With WorldPride, Supreme Court decisions, military parades in our streets, mayor and City Council discussions about a new football stadium, it is entirely understandable if we missed the real local political story for our future in the halls of Congress. Starting this past May, the whispered longtime discussions about the city’s representation in Congress broke out. Stories in Mother Jones, Reddit, Politico, Axios, NBC News, the New York Times, and even the Washington Post have raised the question of time for a change after so many years.  A little background for those who may not be longtime residents is definitely necessary.

Since the passage of the 1973 District of Columbia Home Rule Act, we District residents have had only two people represent us in Congress, Walter Fauntroy and Eleanor Holmes Norton, who was first elected in 1990 after Mr. Fauntroy decided to run for mayor of our nation’s capital city. 

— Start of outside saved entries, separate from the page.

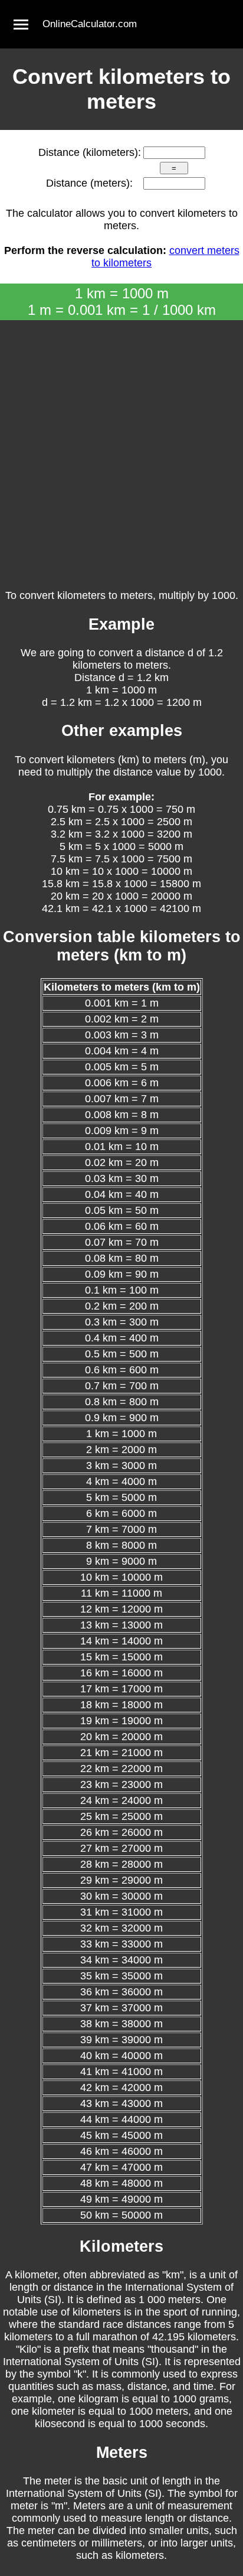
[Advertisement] (121, 447)
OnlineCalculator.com (89, 24)
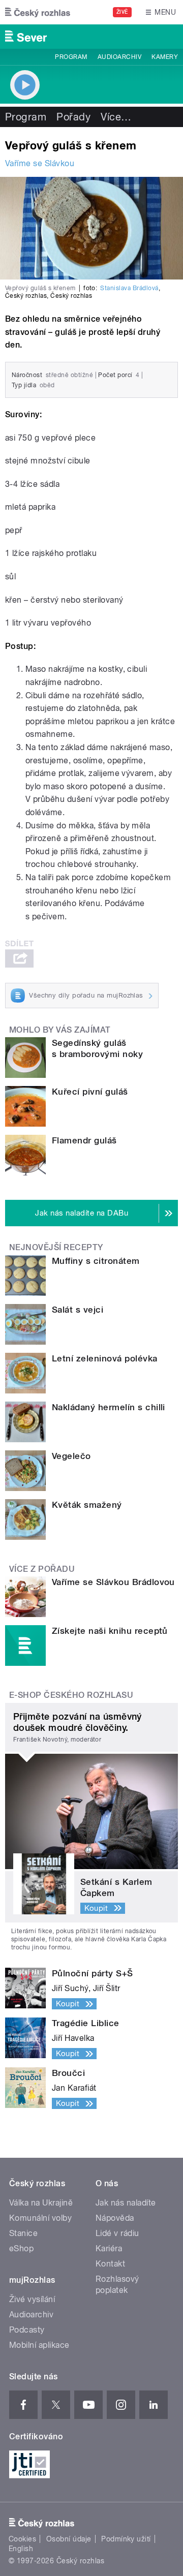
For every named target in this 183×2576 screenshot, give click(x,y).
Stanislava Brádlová (129, 288)
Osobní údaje (69, 2539)
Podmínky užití (126, 2539)
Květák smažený (87, 1505)
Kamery (164, 56)
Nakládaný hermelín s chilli (108, 1407)
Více (116, 117)
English (21, 2548)
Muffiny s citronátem (96, 1261)
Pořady (73, 117)
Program (71, 56)
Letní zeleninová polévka (105, 1358)
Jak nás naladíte (126, 2203)
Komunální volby (40, 2218)
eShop (21, 2248)
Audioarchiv (119, 56)
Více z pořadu (42, 1569)
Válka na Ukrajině (41, 2203)
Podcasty (27, 2330)
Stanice (23, 2233)
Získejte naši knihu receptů (110, 1631)
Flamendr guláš (84, 1140)
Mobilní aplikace (39, 2345)
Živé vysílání (32, 2299)
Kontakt (110, 2264)
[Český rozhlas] (37, 12)
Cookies (22, 2539)
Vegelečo (71, 1456)
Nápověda (115, 2218)
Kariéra (109, 2248)
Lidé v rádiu (117, 2233)
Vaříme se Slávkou (39, 163)
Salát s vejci (77, 1310)
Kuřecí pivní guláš (90, 1092)
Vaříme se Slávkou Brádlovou (113, 1582)
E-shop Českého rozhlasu (71, 1695)
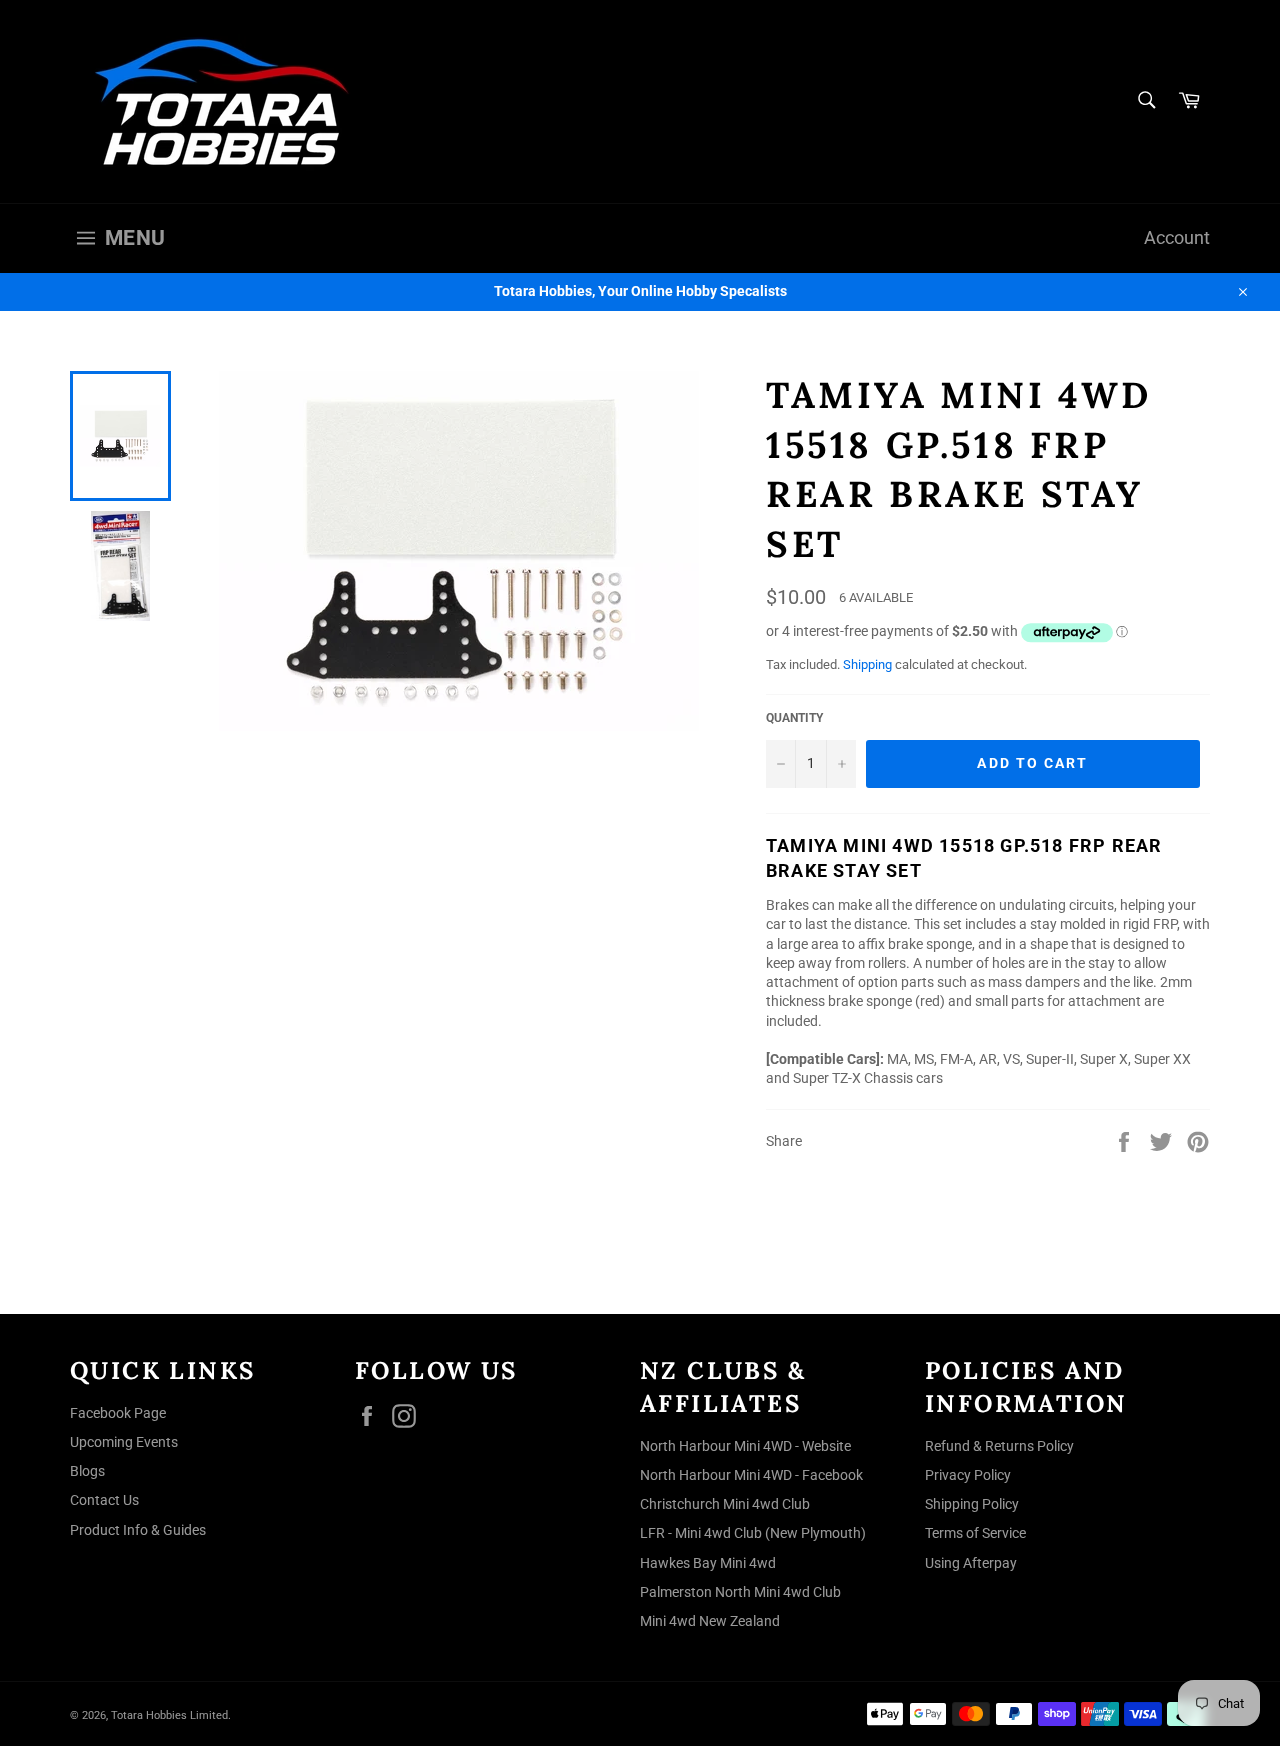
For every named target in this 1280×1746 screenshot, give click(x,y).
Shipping (867, 664)
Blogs (87, 1471)
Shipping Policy (972, 1504)
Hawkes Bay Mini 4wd (708, 1563)
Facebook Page (118, 1413)
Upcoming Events (124, 1442)
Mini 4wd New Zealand (710, 1621)
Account (1177, 238)
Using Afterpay (971, 1563)
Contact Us (104, 1500)
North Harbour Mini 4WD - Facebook (751, 1475)
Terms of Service (975, 1533)
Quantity (794, 718)
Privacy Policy (968, 1475)
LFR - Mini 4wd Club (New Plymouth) (753, 1533)
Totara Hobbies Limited (169, 1715)
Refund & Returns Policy (999, 1446)
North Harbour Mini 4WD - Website (745, 1446)
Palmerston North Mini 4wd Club (740, 1592)
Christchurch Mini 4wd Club (725, 1504)
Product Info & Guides (138, 1530)
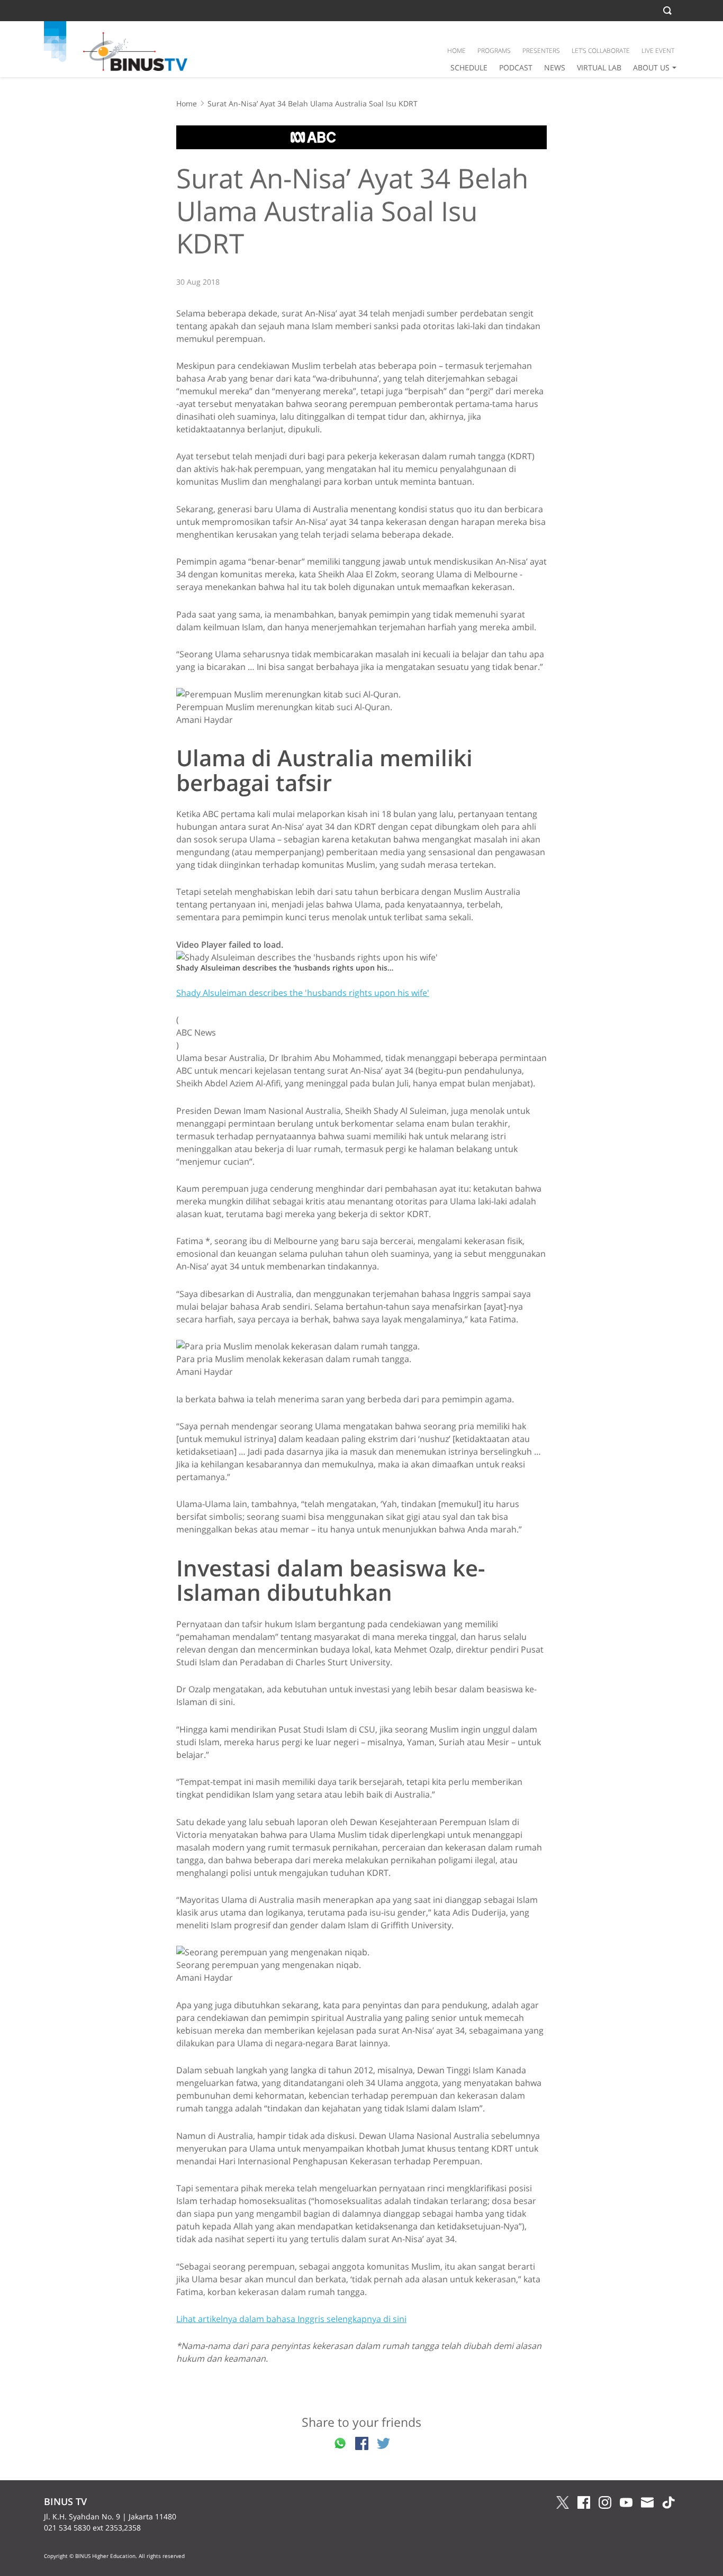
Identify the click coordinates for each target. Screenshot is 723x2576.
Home (186, 103)
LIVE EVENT (657, 50)
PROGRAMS (494, 50)
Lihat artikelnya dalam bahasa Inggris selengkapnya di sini (291, 2319)
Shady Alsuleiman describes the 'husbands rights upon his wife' (302, 993)
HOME (456, 50)
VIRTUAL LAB (599, 67)
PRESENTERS (541, 50)
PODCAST (515, 67)
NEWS (554, 67)
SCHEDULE (468, 67)
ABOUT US (651, 67)
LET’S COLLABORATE (601, 50)
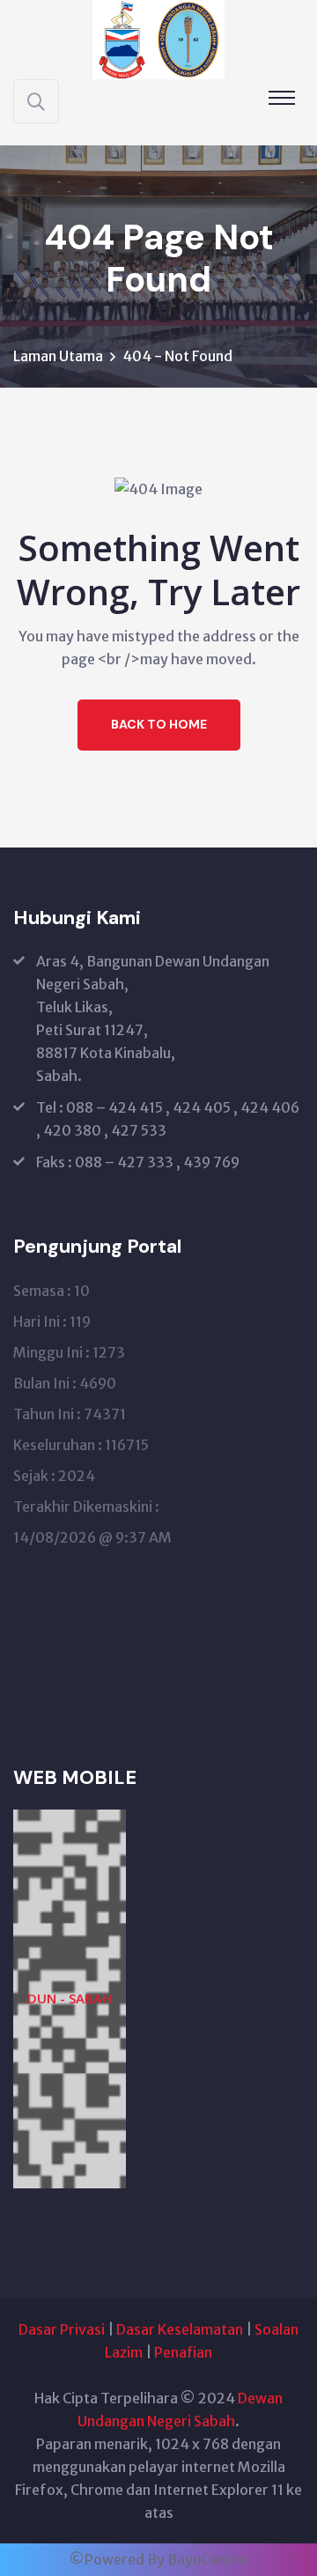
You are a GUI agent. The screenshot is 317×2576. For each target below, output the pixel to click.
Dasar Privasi (61, 2329)
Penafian (183, 2352)
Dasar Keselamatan (179, 2329)
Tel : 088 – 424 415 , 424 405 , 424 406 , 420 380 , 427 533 (167, 1119)
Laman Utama (58, 356)
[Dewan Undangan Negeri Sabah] (158, 38)
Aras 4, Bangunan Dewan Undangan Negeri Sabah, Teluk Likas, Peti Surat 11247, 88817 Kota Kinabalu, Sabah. (152, 1018)
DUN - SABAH (69, 1998)
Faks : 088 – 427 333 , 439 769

No one can deny Mrs. Norton’s love and devotion for the District. Without the right to vote for legislation except in committee, she has labored hard and often times very loud to protect us from congressional interference and has successfully passed District of Columbia statehood twice in the House of Representatives, only to see the efforts fail in the U.S. Senate where our representation is nonexistent. 

However, the question must be asked: Is it time for a new person to accept the challenges of working with fellow Democrats and even with Republicans who look for any opportunity to harm our city? Let us remember that the GOP House stripped away millions of OUR dollars from the D.C. budget, trashed needle exchange programs, attacked reproductive freedoms, interfered with our gun laws at a moment’s notice, and recently have even proposed returning the District to Maryland, which does not want us, or simply abolishing the mayor and City Council and returning to the old days of three commissioners or the very silly proposal to change the name of our Metro system to honor you know you.

Mrs. Norton will be 89 years old next year around the time of the June 2026 primary and advising us she is running for another two-year term. Besides her position there will be other major elected city positions to vote for, namely mayor, several City Council members and Board of Education, the district attorney and the ANC. Voting for a change must not be taken as an insult to her. It should be raised and praised as an immense thank you from our LGBTQ+ community to Mrs. Norton for her many years of service not only as our voice in Congress but must include her chairing the Equal Employment Opportunity Commission, her time at the ACLU, teaching constitutional law at Georgetown University Law School, and her role in the 1963 March on Washington. 

Personally, I am hoping she will accept all the accolades which will come her way. Her service can continue by becoming the mentor/tutor to her replacement. It is time!

John Klenert is a longtime D.C. resident and member of the DC Vote and LGBTQ+ Victory Fund Campaign boards of directors.